Town Council approves Gardenhour annexaton Gardenhour annexation

July 06, 2005|by GREGORY T. SIMMONS

SMITHSBURG - The Smithsburg Town Council voted Tuesday to approve one land annexation, but voted not to approve - at least in its current form - a second, smaller annexation.

The first annexation, the so-called Gardenhour property, would add 24 acres to the town limits, and under a developer's proposal could bring as many as 24 single-family homes along the town's northeastern border.

The council voted 5-0 in favor of the annexation resolution, despite one councilman's distaste for the plan.

"I'm philosophically opposed to enlarging the town for residential development," said Councilman William Mills at Tuesday night's voting session. "But I think it's a no-win situation. ... It would be irresponsible not to (vote in favor) to allow the county to take over."


Councilman Jerome Martin said he hoped fewer homes would be built.

"I personally would not like to see, if I had my druthers, any more than 20 homes," Martin said.

The second annexation, an area along the town's southeastern border, was more problematic, even though the land mass was smaller. The so-called Tracey property, owned by Brian Tracey, is 2.3 acres and could hold as many as 16 town houses, officials said.

Instead of making a motion in favor of the Tracey annexation, Martin made a motion stating that he was not in favor of the annexation as currently proposed.

"I personally would like to see two single-family homes. ... Rented town houses have a tendency to, to draw elements that you (do) not necessarily want in your town. ... I just can't see the wisdom of approving this as it's proposed," Martin said.

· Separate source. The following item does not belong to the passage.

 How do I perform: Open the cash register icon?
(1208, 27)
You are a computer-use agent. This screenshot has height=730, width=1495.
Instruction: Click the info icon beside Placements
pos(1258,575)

Martin's motion passed by a 5-0 vote.

Faced with the next question of how to proceed, Town Attorney Charles Wagaman encouraged the council to vote on a second motion that would bring the annexation proposal back for discussion at a later meeting. After such a motion from Councilwoman Shirley Aurand, the motion passed 5-0.

After the meeting, Wagaman said the result will be a meeting next Tuesday by the Town Council to decide if it wants to put a density restriction, or some other restriction, on the annexation proposal.

Wagaman said that if the council only limits density, it likely won't have to hold a second public hearing. The council already held one public hearing on June 29.

Tracey, who was present at the meeting, declined to comment on the council's action.